## EXERCISE
Could the lines from the line bearing "Given: Open the 心法 tab" to the end of the records below be copied exactly, with the pictures left out and no other lines added?

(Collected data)
>>>

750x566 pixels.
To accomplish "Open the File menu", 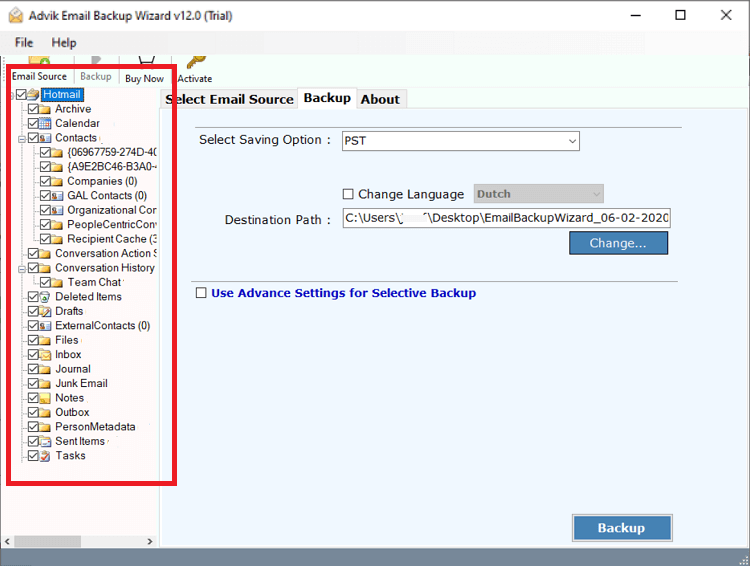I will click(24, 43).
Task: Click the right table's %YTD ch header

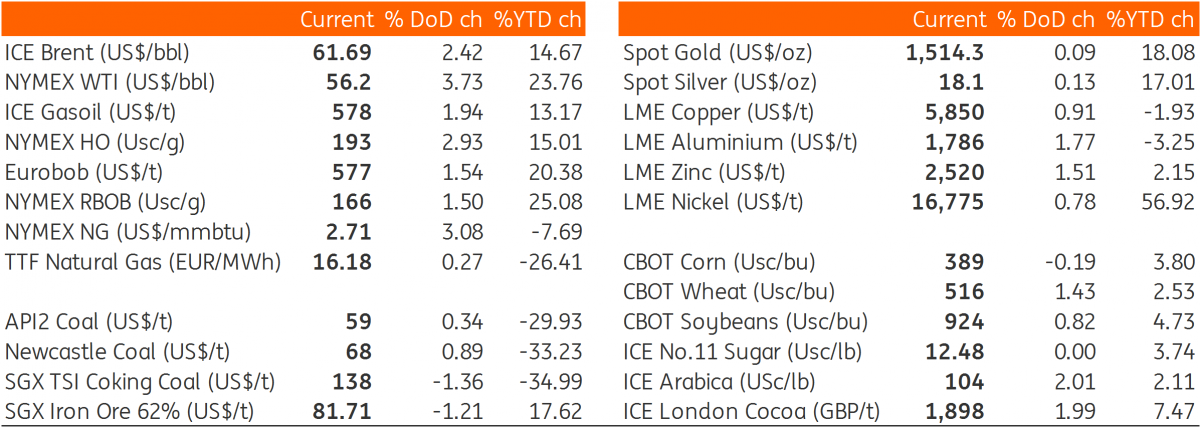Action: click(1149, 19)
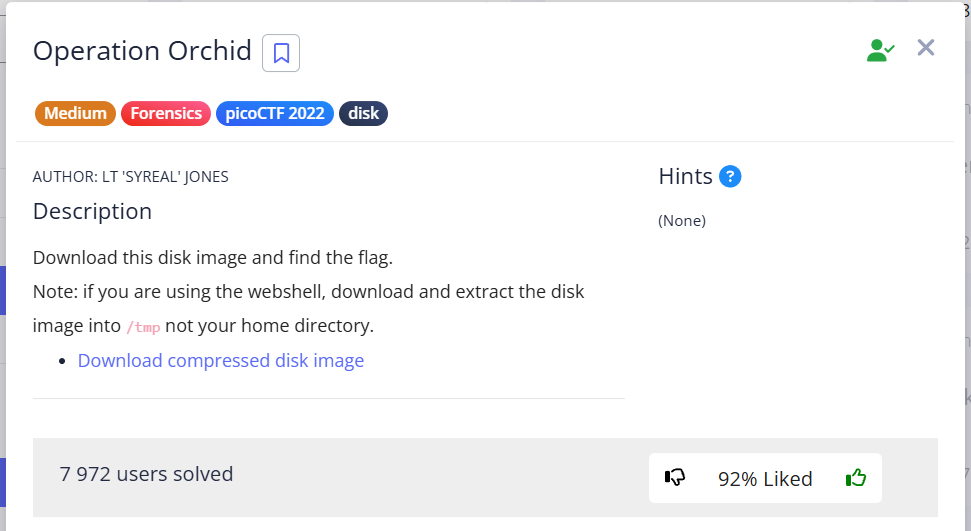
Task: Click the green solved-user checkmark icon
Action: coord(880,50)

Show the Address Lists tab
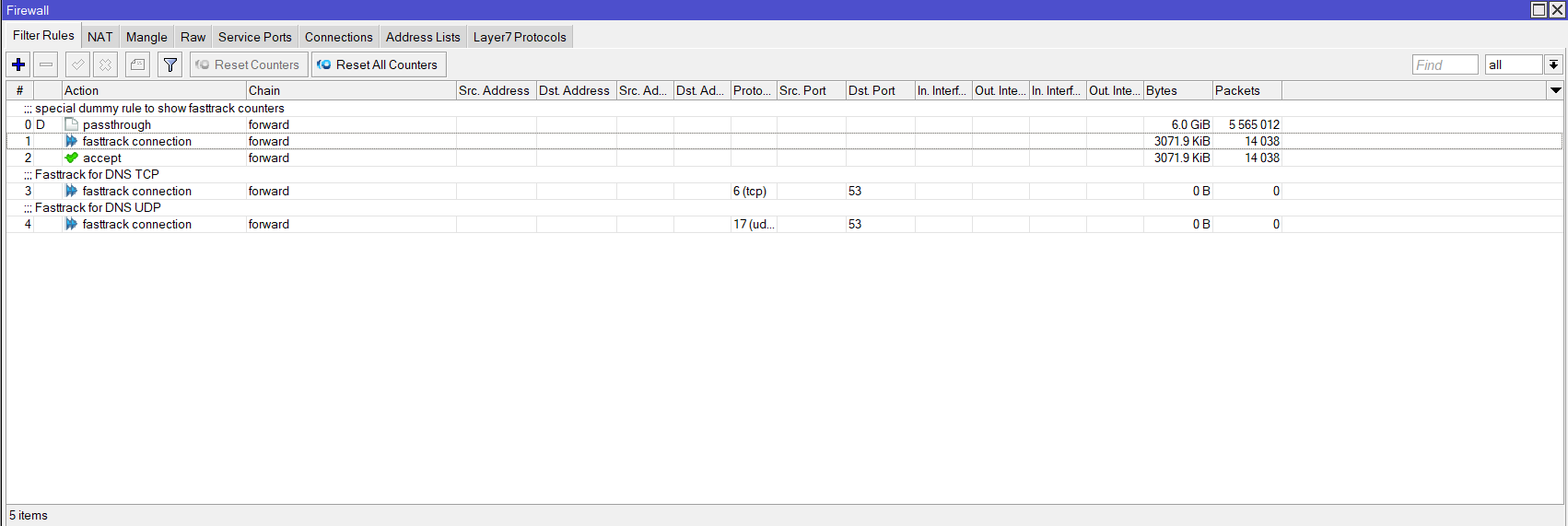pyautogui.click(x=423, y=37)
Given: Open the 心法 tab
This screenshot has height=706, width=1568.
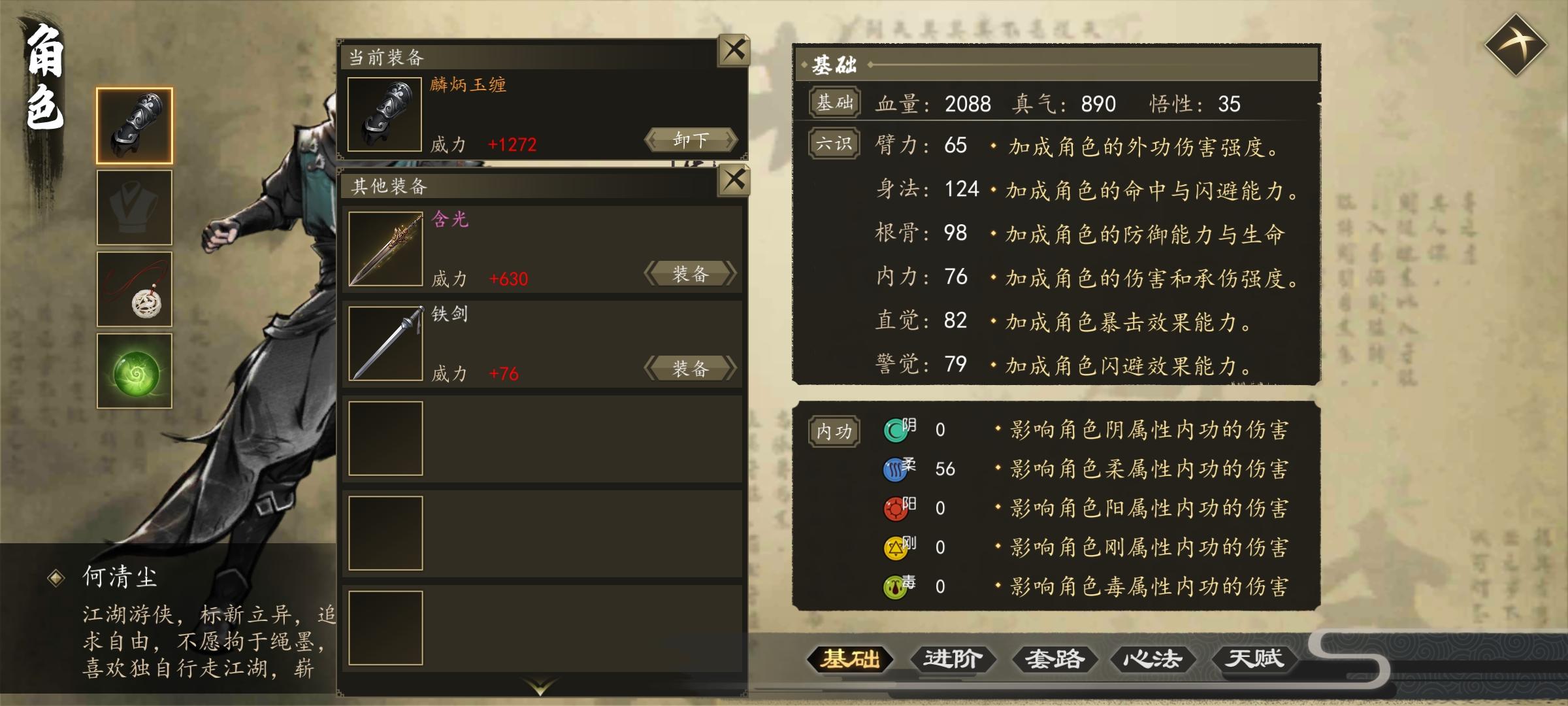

<<<

## EXPECTED ANSWER
Given: Open the 心法 tab
This screenshot has height=706, width=1568.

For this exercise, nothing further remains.